Brenno de Winter is a Dutch investigative journalist. He was skeptical of his government’s €2 billion project to implement digital payment cards for public transit. De Winter suspected that the cards were technologically insecure and easily hackable using basic computer skills. So he hacked them using basic computer skills. He found that a 30 Euro card could be repeatedly loaded up with 150 Euros of credit, and the transit system would never catch on.
He documented these hacks in print, on television and on the radio, and the story became headline news in the Netherlands. His work led to the Dutch parliament postponing the release of the cards, and widespread fraud was thus averted.
De Winter now faces a possible sentence of six years in prison.
Trans Link Systems, the company contracted to build the card, has filed criminal charges against de Winter, alleging he defrauded their system. He cannot discuss the case while it is pending, and is therefore effectively gagged from continuing to work on the story at the exact moment a replacement system is being rolled out. Other journalists have repeated his hack in Spartacus-style solidarity, but no charges have been filed against them.

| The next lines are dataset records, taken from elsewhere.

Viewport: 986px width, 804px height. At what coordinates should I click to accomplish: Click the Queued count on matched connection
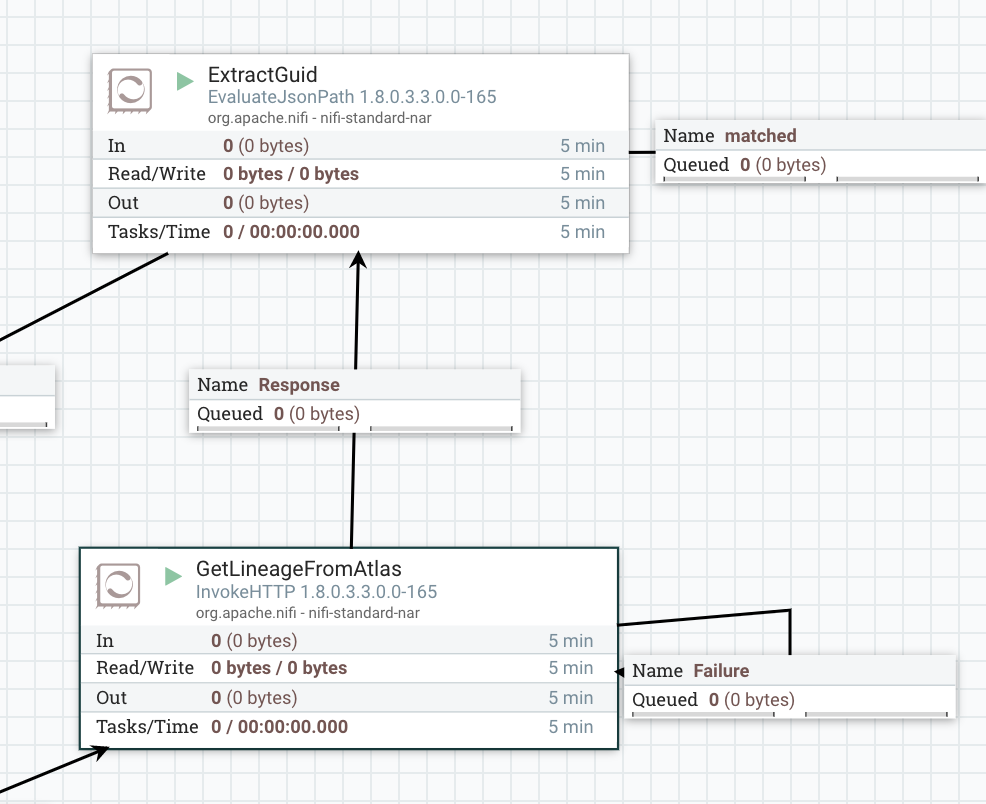(x=746, y=165)
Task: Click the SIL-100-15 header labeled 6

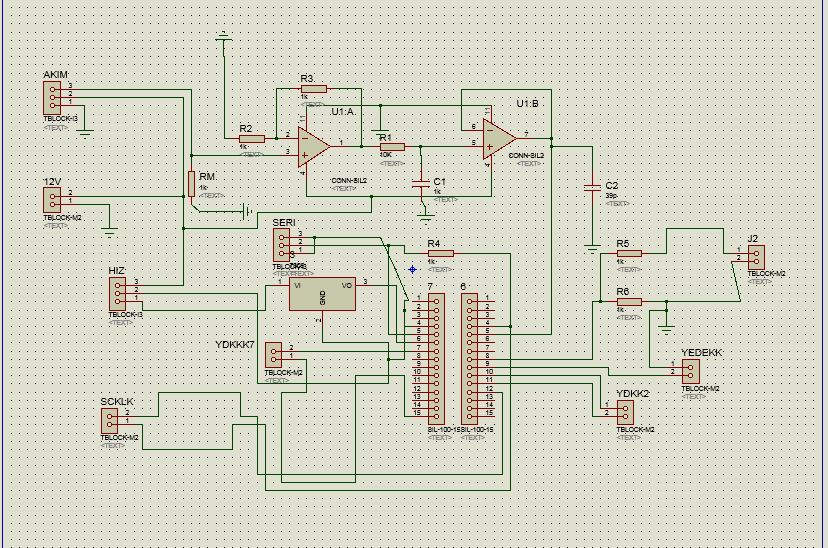Action: 469,359
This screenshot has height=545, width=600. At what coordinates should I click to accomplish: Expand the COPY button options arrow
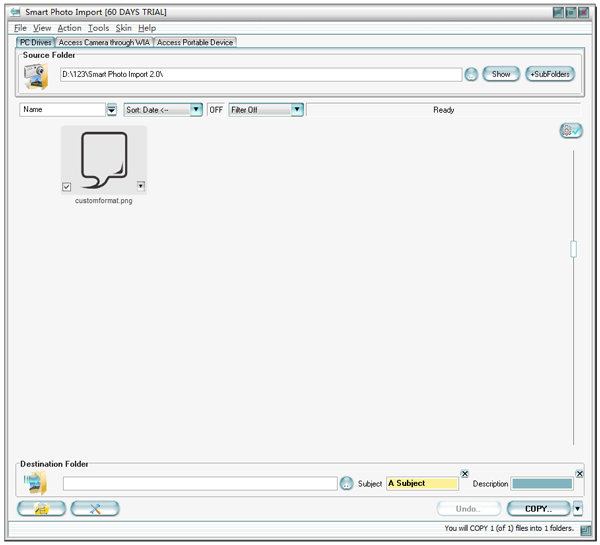pyautogui.click(x=577, y=508)
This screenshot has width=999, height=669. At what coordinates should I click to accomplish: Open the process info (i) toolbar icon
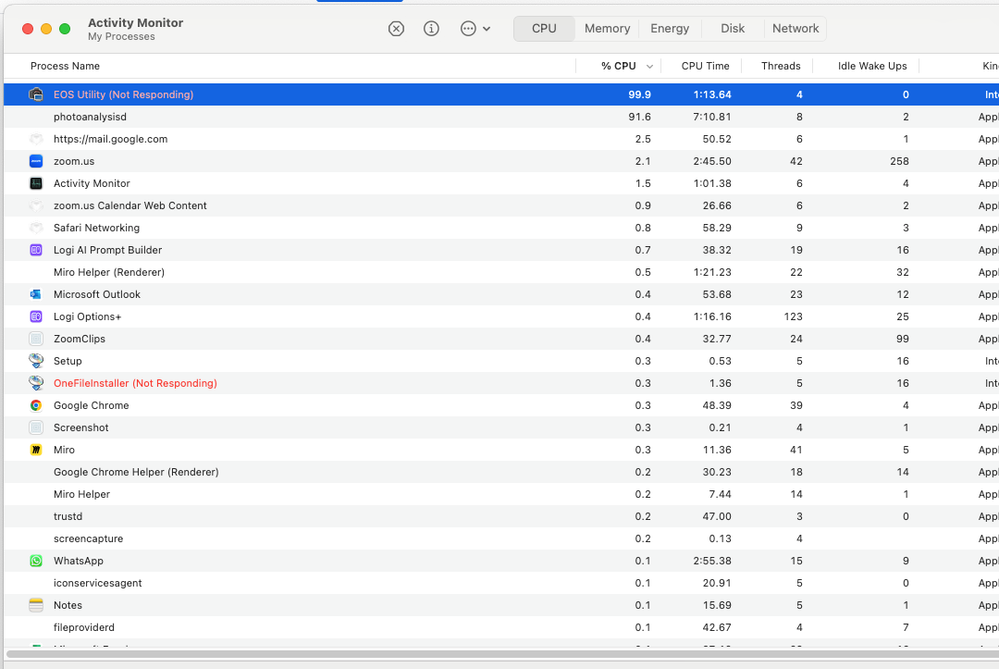(431, 28)
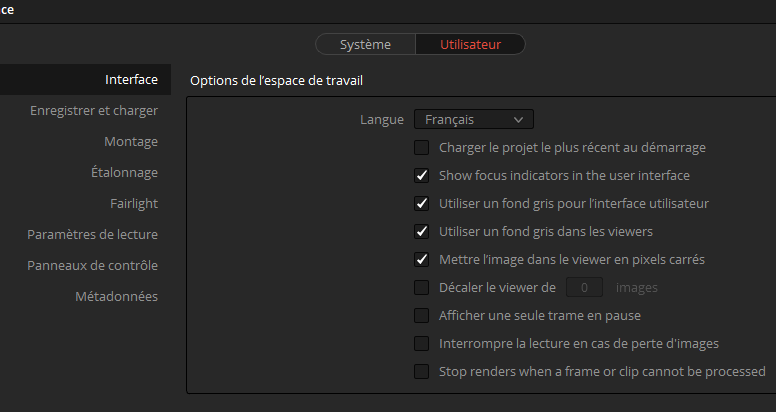Image resolution: width=776 pixels, height=412 pixels.
Task: Disable Show focus indicators checkbox
Action: click(x=422, y=176)
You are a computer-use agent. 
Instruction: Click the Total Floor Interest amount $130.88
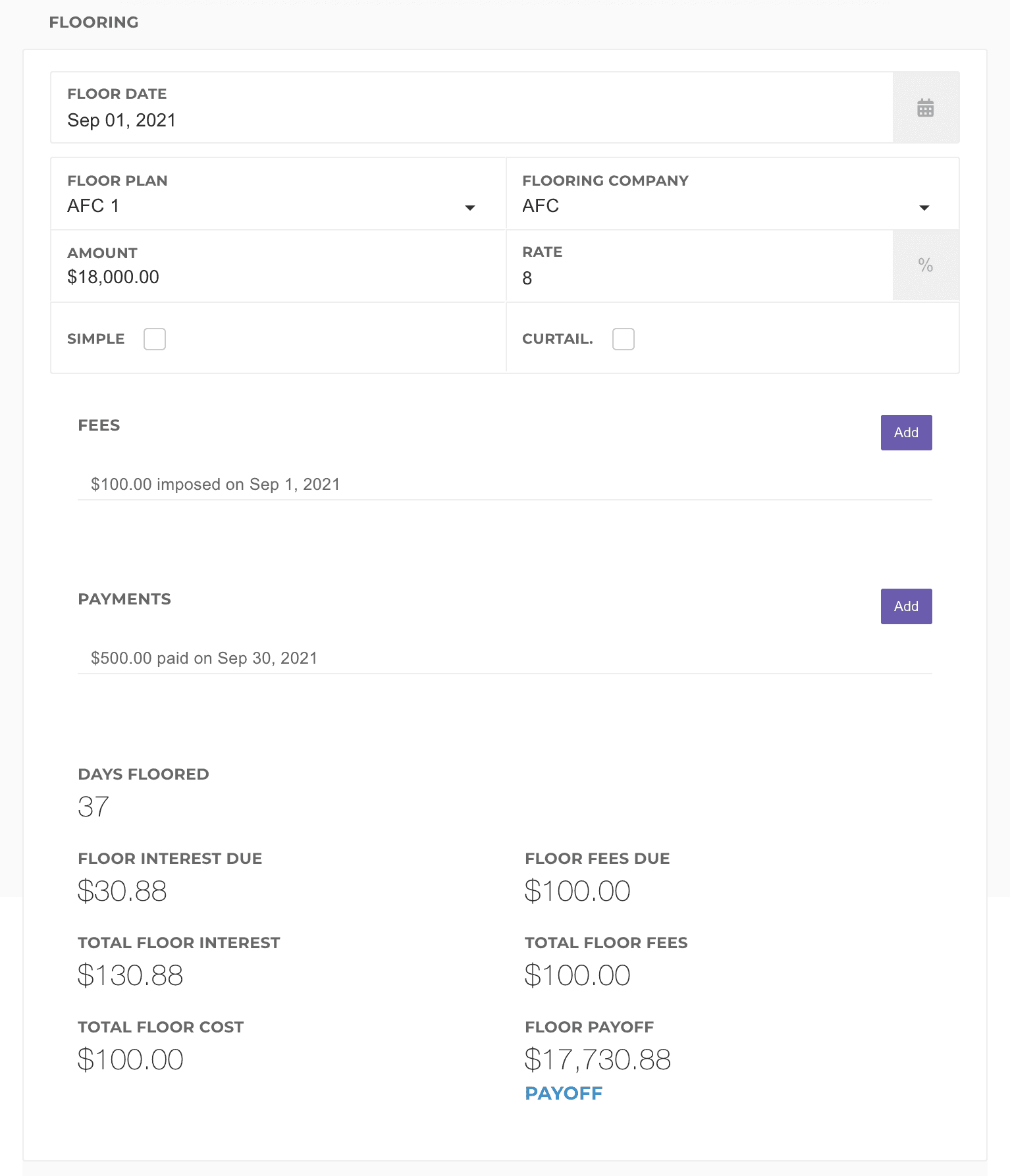tap(130, 975)
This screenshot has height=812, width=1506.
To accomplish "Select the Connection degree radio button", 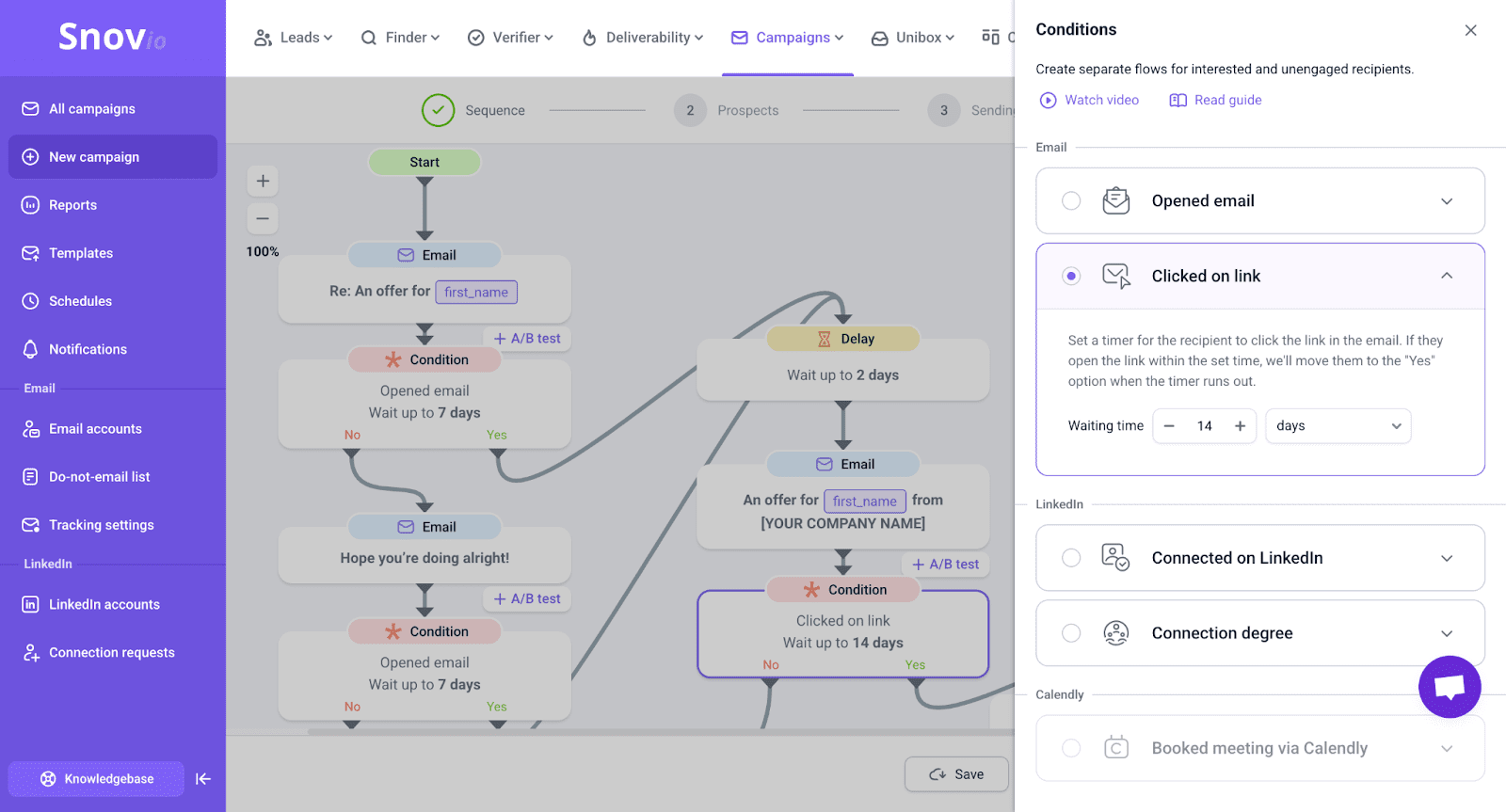I will (1071, 633).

As a digitally literate journalist, de Winter had to prove that the cards were insecure in order to report on their insecurity. How else could he have done his duty to inform the public? A technologically complex explanation of the vulnerabilities would hardly have been good journalism. So he did what any good reporter or white-hat hacker would do—he illustrated the problem with a practical example, from which he did not personally benefit.
So the question stands: when is a hacker a journalist? And should someone who exposes vulnerabilities be subject to the same punishments as those who exploit them?